- _What the task asks_: Each line below from the one containing "Task: Click the published date text" through the one containing "Task: Click the calendar icon in date field" should be output exactly as it stands, and no other line should appear.

- _Source data_:
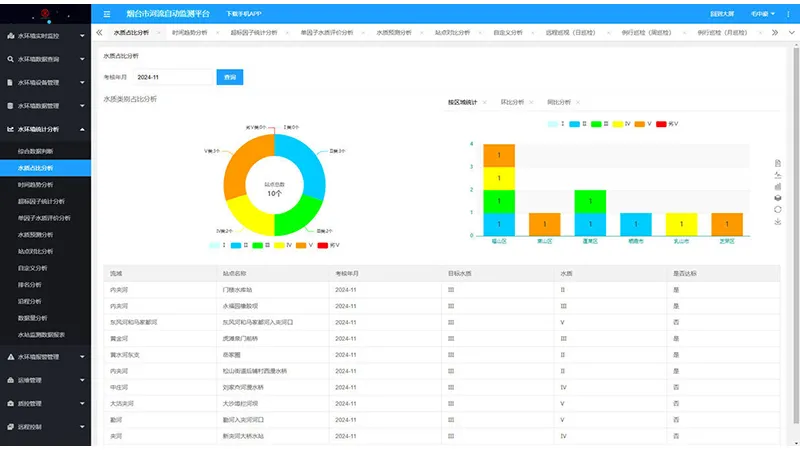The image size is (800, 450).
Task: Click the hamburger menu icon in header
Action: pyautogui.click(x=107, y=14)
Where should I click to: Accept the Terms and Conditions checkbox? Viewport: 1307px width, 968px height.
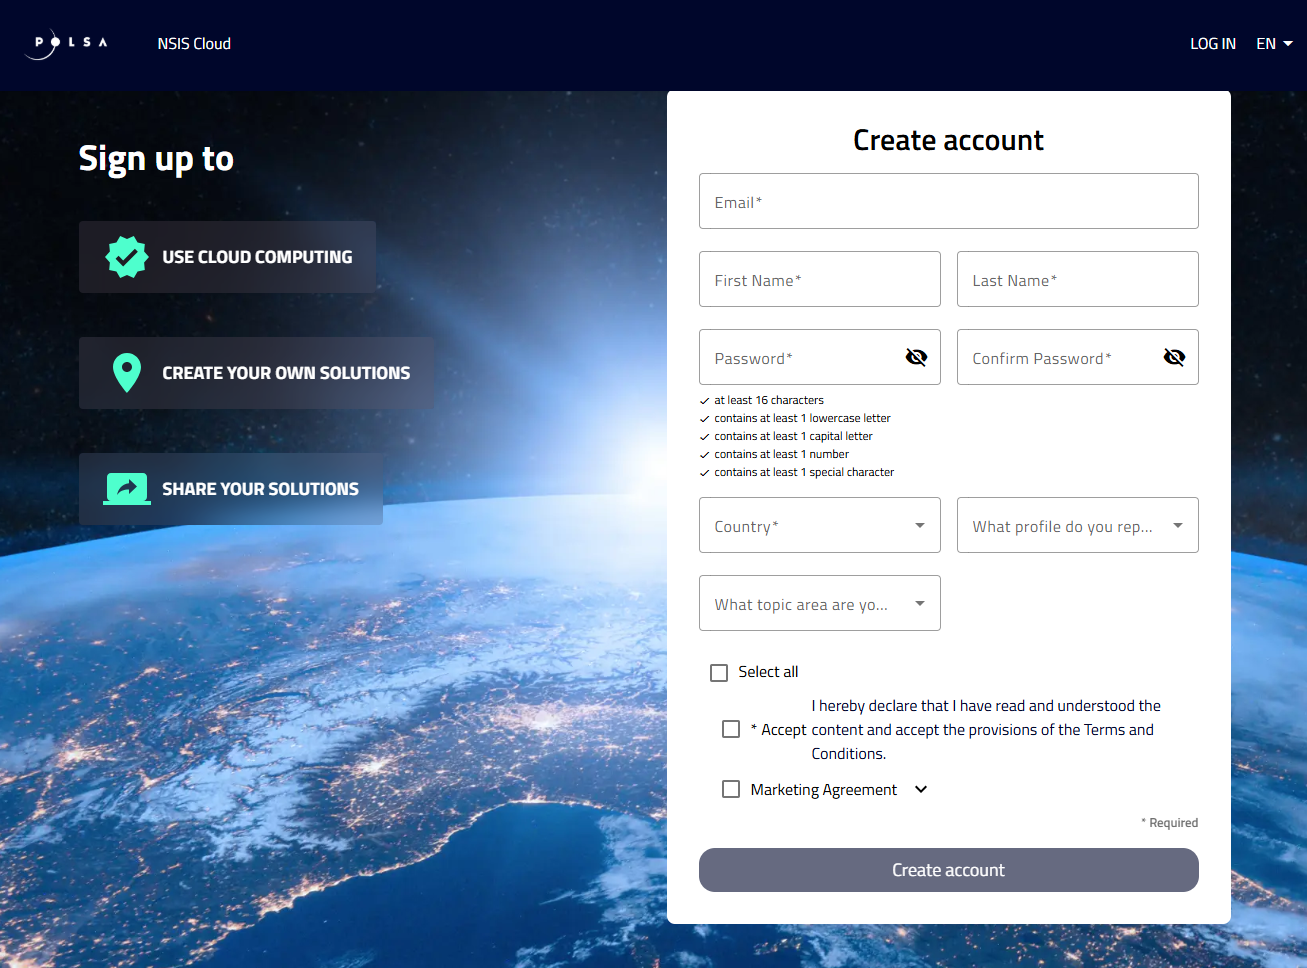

* * *

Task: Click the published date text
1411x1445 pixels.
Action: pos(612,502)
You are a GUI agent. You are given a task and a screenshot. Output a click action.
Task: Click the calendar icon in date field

- _Result of this task_:
Task: Click the published date text
1411x1445 pixels.
Action: pos(612,502)
You are a GUI agent. You are given a task and a screenshot. Output a click action.
Task: Click the calendar icon in date field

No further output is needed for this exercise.